Un cas d’enlèvement d’un nouveau-né a semé l’émoi ce 30 septembre 2025 au centre médical communal de Ratoma. Moins de 24 heures après sa naissance par césarienne, un bébé a été soustrait des bras de sa mère, dans des circonstances qui interrogent la sécurité de l’établissement.
Selon des témoignages recueillis sur place, l’auteure présumée du rapt se serait fait passer pour une agente de santé. Elle aurait abordé la mère, Makalé Soumah, encore affaiblie après l’intervention chirurgicale, en prétextant un contrôle médical destiné à « soulever la langue du nourrisson ». Profitant de la confiance de la jeune femme, la suspecte a ensuite quitté discrètement la salle avec l’enfant et n’est jamais revenue.
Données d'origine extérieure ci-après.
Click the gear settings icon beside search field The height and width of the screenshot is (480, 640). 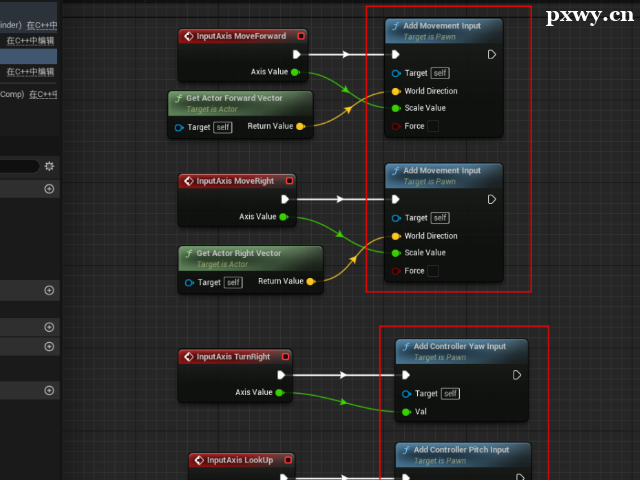click(49, 166)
Alertée par la mère, la sœur de la victime a tenté en vain de retrouver la femme. Des témoins affirment avoir vu la suspecte s’éloigner à moto, sans éveiller de soupçons. Pour la famille, cet enlèvement met en lumière de graves manquements dans le dispositif sécuritaire du centre. « Comment une personne étrangère peut-elle accéder à une salle post-opératoire et repartir avec un bébé sans être inquiétée ? », s’interroge M’mah Soumah, sœur de la mère, laissant planer des doutes sur une éventuelle complicité interne.
Pour l’heure, la direction du centre médical n’a pas fait de déclaration officielle. Une plainte a été déposée et les autorités locales ont ouvert une enquête. La gendarmerie de Ratoma est chargée des investigations afin de retrouver le nourrisson et de déterminer les circonstances exactes de ce drame.
Une affaire qui suscite une vive émotion au sein de la communauté et relance le débat sur la sécurité des infrastructures sanitaires en Guinée.